A package that simplifies RL development by conveniently running RL environments in isolated Docker containers, avoiding dependencies conflicts. The agent interacts with the isolated environment through a Gymnasium interface that functions as a relay.

Project description

Portal-Env 🤖🪞✨➖✨🪞🌍

A tool for Reinforcement Learning development that separates the runtime environments of agents and RL environments. This tool addresses the challenges of dependency management in RL development (e.g., conflicting dependencies) by serving RL environments through isolated Docker containers or Micromamba envs without compromising on performance.

  • Experimenting with new RL environments without irreversible changes to your Python / Conda environment is now possible!
  • Want to use that one environment that requires an ancient Ubuntu & Python 2.7? No problem!
  • Multiple RL environments with conflicting dependencies can coexist without any issues!
  • Maintaining high performance, no interaction speed degradation!

Portal-Env creates a clean separation between:

  1. The agent's runtime environment - where the RL algorithm is implemented and executed.
  2. The RL environment's runtime environment - containing the RL environment and its dependencies.

A communication "portal" enables seamless interaction between the agent and the environment while keeping their runtime environments isolated.

Installation

Requirements

  • Docker
  • Unix-based OS if not using Docker to run your agent
  • Optional: micromamba for a Docker-free mode.
pip install portal-env

Usage

Basic Agent Usage

After starting the environment-side portal (detailed below), you can interact with the environment using the AgentSidePortal, which requires <env_name> (detailed below) as the first argument and takes optional arguments and keyword arguments for environment setup:

from portal_env import AgentSidePortal
from stable_baselines3 import PPO


# Initialize the agent-side portal and the environment
env = AgentSidePortal(env_name="ale", env_args=["ALE/Pong-v5"])  # pass environment setup arguments here

# Initialize the agent
agent = PPO("MlpPolicy", env, verbose=1)
agent.learn(total_timesteps=10000)
...

Or

from portal_env import AgentSidePortal
from my_agent import Agent


# Initialize the agent-side portal and the environment
env = AgentSidePortal(env_name="ale", env_args=["ALE/Pong-v5"])  # pass environment setup arguments here

# Initialize the agent
agent = Agent(env.action_space)

# Run an episode
obs, info = env.reset()
done = False
while not done:
    action = agent.act(obs)
    obs, reward, terminated, truncated, info = env.step(action)
    done = terminated or truncated

If your agent is launched through a Docker container, please apply the following two modifications:

  1. When calling AgentSidePortal, set the agent_in_docker argument to True (e.g., AgentSidePortal(..., agent_in_docker=True)). This is important for establishing the portal connection.
  2. Add the portal network name either to your docker run command via the --network portal_env_net argument:
docker run --network portal_env_net ... (rest of your command)

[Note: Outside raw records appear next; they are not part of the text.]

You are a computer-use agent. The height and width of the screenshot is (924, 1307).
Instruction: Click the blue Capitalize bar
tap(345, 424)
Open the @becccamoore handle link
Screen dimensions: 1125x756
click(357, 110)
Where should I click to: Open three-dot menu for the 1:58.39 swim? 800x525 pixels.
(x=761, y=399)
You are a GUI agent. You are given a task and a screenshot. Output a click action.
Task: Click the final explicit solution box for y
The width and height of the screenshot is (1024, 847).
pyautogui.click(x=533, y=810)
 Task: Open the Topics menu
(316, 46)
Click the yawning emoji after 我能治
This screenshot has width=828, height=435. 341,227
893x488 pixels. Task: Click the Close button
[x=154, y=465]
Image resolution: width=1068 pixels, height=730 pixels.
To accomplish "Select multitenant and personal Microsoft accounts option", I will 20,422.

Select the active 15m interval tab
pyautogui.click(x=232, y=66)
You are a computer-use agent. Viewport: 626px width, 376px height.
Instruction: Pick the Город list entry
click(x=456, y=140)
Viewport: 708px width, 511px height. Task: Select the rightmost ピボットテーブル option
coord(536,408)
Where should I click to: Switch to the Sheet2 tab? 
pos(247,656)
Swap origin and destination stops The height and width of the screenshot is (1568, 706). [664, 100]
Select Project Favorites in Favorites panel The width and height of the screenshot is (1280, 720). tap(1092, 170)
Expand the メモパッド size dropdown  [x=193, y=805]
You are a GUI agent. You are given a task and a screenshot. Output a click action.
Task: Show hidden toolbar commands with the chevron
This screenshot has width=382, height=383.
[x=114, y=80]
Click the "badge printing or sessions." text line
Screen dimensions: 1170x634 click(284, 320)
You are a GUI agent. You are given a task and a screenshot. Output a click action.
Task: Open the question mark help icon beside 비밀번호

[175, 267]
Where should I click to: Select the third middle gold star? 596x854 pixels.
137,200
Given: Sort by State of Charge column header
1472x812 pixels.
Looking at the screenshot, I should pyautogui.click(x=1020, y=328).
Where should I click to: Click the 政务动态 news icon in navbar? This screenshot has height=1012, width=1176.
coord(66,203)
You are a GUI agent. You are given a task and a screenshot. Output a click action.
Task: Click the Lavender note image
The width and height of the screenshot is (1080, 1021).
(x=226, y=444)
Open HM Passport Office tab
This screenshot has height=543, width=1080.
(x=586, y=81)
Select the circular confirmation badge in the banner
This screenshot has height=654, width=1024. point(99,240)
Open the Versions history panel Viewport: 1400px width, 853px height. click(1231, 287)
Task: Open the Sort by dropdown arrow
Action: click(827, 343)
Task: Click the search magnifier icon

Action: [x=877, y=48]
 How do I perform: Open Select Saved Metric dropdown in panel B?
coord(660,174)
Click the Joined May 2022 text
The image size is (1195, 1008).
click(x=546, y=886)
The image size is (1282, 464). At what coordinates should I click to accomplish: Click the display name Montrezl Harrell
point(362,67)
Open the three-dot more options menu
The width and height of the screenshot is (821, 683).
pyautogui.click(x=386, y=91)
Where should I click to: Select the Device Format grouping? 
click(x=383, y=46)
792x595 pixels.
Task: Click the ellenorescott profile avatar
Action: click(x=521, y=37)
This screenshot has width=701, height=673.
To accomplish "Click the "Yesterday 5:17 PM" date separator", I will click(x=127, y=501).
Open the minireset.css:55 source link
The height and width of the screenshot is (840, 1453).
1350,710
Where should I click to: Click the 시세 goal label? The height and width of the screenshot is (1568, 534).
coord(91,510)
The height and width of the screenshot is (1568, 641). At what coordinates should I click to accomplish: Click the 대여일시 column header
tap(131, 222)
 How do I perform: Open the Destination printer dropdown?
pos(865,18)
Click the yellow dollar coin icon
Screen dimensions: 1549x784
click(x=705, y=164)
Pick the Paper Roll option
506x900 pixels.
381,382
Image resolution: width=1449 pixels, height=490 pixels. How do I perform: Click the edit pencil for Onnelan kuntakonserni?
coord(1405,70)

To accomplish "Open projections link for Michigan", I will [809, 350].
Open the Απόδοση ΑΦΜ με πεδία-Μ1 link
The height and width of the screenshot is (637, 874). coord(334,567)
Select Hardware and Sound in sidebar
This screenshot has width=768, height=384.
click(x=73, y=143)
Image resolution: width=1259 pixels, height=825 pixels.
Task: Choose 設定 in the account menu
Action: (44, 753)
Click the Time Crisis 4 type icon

or to your docker-compose.yaml file if you use one:

services:
    <agent_service_name>:
        ...
        networks:
            - portal_env_net
        
        
networks:
    portal_env_net:
        external: true

We highly recommend using Docker!

Launching an Environment Portal

We provide a collection of pre-built environment portals for popular environments, together with a cli tool portal-env for launching them (and also custom environment portals). Currently, we support the following environments:

We hope to support more environments in the future. Contributions are welcome!

To launch a supported environment using the cli tool, use:

portal-env start <env_name>

Here, <env_name> denotes a unique environment name. It should be supplied to the agent-side portal, AgentSidePortal, as the first argument during initialization.

This command will start the environment portal by automatically building the Docker image and starting a corresponding Docker container. As in the example above, environment setup arguments should be passed to the AgentSidePortal (agent-side).


Custom Environment Portals

To interact with a custom environment, you need to provide two files:

  1. Environment Main Script (env_main.py): A script that starts the environment-side portal (server) and provides it with an environment factory, a callable that creates and returns a new environment instance upon call.
from portal_env import EnvSidePortal
from your_env import YourEnvironment  # Your custom environment

portal = EnvSidePortal(env_factory=YourEnvironment)
portal.run()

E.g., to set up an Atari environment portal:

from portal_env import EnvSidePortal
import gymnasium
import ale_py


def main():
    portal = EnvSidePortal(env_factory=gymnasium.make)
    portal.start()


if __name__ == '__main__':
    main()

Note that the environment's dependencies (e.g., ale_py) should only be installed through the environment Dockerfile (see below).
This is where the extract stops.